• [PROBLEM TO SOLVE]: Among the lines of the data, copy those that hold "computer".
*** Opening of SUPPLIED DATA ***
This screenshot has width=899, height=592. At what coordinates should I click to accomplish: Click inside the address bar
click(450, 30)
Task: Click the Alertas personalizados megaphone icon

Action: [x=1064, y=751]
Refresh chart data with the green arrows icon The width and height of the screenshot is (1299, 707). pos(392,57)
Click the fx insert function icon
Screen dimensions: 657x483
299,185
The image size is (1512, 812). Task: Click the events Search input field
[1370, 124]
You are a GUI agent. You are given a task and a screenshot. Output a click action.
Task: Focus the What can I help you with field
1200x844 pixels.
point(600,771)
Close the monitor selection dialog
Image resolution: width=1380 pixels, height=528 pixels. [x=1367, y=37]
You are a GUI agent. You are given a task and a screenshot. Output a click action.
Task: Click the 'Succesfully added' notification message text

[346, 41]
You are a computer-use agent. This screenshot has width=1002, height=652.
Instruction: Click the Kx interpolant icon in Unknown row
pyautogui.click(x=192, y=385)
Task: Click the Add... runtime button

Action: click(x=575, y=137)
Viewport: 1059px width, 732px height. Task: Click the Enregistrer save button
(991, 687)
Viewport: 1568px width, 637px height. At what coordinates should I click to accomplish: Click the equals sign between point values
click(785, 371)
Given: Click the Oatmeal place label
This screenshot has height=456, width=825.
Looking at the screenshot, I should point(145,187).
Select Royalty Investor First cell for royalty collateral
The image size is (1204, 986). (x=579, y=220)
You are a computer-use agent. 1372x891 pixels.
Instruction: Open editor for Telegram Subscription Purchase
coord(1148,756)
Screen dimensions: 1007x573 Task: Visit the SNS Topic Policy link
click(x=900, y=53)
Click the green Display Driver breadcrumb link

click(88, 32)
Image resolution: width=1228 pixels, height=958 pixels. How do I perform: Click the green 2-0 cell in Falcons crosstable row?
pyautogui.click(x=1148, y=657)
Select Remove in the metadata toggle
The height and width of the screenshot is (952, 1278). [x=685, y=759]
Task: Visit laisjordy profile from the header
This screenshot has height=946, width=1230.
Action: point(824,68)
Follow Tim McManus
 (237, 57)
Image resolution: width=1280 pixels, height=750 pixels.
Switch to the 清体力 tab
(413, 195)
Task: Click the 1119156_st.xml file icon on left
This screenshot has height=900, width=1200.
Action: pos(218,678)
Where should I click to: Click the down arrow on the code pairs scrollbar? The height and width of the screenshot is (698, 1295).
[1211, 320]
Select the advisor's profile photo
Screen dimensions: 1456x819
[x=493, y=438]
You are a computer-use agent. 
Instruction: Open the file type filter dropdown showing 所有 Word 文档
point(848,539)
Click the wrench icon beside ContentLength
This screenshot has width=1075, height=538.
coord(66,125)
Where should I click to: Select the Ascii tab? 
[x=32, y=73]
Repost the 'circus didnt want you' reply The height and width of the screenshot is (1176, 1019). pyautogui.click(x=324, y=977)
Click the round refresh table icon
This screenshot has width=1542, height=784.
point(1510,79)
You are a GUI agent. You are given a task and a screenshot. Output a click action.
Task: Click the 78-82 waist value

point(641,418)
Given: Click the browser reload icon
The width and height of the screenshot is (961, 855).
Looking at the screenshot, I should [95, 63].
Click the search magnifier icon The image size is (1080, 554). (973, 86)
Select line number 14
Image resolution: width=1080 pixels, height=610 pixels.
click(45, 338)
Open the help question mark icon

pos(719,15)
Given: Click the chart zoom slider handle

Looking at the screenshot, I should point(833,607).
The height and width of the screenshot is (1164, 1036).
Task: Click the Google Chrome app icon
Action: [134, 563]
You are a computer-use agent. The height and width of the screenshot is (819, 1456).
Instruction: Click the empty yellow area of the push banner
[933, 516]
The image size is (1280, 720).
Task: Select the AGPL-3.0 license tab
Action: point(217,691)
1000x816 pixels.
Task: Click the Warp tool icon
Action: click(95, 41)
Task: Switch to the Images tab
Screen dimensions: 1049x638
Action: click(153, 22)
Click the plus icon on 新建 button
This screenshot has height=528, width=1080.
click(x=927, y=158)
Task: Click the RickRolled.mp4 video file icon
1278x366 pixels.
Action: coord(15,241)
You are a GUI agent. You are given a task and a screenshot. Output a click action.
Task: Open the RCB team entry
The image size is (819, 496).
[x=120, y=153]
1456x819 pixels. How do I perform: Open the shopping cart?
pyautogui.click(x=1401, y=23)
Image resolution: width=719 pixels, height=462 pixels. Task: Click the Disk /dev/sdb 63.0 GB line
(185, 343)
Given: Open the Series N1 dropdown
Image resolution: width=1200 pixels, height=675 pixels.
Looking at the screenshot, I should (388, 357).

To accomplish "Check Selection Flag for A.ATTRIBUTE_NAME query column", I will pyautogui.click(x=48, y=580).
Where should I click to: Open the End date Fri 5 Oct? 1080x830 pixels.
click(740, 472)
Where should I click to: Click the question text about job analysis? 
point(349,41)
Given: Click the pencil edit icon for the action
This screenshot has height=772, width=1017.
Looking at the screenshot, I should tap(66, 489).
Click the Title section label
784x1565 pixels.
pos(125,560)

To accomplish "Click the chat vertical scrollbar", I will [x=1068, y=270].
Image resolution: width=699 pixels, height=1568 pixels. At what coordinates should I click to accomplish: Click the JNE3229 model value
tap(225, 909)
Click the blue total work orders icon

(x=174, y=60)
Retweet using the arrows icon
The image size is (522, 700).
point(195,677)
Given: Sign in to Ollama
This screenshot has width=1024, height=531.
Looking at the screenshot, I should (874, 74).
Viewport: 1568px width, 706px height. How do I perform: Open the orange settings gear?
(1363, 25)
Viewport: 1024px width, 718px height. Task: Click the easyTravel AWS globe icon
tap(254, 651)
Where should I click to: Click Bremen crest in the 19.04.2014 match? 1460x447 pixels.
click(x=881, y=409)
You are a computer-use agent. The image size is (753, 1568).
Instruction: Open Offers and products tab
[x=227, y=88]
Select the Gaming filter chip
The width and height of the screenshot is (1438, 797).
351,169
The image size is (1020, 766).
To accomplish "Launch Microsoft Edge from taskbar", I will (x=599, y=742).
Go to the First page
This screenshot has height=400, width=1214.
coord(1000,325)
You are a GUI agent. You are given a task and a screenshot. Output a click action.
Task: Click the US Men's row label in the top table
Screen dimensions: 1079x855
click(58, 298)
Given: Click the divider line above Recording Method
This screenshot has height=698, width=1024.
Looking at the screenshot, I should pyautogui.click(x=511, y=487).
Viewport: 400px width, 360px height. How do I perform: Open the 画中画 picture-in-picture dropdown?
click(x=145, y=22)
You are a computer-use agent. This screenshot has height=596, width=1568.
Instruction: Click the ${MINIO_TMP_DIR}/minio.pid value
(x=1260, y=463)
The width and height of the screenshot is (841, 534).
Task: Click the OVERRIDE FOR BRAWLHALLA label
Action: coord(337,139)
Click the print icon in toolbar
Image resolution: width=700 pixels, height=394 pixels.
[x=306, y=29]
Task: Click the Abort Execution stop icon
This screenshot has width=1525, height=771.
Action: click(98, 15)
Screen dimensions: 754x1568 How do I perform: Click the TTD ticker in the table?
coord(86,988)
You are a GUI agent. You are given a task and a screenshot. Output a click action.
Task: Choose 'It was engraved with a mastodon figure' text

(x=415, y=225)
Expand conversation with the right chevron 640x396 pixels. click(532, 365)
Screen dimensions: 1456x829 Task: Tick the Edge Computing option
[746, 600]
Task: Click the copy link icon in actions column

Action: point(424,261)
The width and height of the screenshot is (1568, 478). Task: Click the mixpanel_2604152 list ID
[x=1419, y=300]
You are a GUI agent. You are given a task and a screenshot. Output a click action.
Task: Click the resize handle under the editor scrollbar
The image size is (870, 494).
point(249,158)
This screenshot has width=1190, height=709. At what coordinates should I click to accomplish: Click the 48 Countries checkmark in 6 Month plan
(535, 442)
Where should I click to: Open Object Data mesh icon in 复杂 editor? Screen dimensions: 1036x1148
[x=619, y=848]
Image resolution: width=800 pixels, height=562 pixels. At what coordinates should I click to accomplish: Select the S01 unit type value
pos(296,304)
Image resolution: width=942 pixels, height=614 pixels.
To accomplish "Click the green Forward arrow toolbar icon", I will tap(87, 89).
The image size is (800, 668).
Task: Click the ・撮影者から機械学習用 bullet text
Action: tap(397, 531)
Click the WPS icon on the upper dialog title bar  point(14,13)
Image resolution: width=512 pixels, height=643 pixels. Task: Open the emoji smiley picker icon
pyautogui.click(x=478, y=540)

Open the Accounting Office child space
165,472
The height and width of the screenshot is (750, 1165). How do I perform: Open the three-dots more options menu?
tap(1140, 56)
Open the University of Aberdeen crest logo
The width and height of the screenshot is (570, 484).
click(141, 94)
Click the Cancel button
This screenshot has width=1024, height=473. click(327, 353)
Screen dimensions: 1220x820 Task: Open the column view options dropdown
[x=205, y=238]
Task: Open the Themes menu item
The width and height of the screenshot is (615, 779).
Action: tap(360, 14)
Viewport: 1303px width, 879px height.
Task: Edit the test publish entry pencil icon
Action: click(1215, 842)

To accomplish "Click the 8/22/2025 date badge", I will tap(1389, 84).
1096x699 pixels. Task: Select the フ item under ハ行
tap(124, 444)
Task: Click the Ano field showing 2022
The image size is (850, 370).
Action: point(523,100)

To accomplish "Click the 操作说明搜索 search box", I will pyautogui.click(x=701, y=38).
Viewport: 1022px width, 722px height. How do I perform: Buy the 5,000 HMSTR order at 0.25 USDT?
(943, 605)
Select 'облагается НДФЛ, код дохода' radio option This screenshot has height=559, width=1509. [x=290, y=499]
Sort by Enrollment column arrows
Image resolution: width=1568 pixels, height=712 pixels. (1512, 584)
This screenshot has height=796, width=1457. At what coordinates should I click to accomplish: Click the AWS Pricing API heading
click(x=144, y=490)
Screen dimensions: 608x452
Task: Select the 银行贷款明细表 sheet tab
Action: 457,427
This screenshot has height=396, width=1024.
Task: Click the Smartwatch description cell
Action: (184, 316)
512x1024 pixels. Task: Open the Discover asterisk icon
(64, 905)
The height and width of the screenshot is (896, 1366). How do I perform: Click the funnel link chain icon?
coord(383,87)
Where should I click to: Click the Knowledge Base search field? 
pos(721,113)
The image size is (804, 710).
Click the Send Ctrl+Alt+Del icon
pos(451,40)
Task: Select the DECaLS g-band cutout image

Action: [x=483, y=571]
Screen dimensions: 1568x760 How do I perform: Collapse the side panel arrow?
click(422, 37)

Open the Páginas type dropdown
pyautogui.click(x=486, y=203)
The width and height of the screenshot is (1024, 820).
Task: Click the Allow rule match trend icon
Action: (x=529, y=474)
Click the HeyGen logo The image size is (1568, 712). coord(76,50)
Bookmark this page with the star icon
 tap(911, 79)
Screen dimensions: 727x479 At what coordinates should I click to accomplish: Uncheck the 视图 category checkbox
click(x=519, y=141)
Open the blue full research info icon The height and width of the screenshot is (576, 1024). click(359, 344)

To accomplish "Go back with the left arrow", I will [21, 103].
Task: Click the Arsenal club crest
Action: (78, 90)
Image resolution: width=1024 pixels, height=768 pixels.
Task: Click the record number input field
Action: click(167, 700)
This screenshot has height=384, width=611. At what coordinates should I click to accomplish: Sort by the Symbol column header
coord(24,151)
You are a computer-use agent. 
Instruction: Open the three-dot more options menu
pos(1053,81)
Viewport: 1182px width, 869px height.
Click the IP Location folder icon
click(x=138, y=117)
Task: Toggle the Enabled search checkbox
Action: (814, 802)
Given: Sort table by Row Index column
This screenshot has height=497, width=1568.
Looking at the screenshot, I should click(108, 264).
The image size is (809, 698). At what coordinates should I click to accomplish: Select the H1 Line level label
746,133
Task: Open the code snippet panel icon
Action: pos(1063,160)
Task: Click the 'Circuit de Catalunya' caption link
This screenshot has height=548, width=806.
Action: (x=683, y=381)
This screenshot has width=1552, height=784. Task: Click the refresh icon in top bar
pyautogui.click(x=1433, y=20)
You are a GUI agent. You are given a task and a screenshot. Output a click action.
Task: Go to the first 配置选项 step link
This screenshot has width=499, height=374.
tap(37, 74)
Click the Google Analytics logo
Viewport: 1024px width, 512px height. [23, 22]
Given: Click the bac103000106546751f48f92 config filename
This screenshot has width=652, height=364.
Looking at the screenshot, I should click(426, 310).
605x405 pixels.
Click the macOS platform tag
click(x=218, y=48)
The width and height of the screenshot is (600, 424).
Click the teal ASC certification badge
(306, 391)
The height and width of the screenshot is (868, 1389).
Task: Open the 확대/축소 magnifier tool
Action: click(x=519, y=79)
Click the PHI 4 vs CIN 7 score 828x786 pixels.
*** Close of SUPPLIED DATA ***
• [RESULT FOR THIS TASK]:
You are a computer-use agent. This screenshot has width=1002, height=652.
You are a computer-use agent. 1372x891 pixels.
You are a computer-use agent. 
You are a computer-use agent. The height and width of the screenshot is (819, 1456).
You are a computer-use agent. The image size is (753, 1568).
You are a computer-use agent. This screenshot has height=596, width=1568.
You are a computer-use agent. 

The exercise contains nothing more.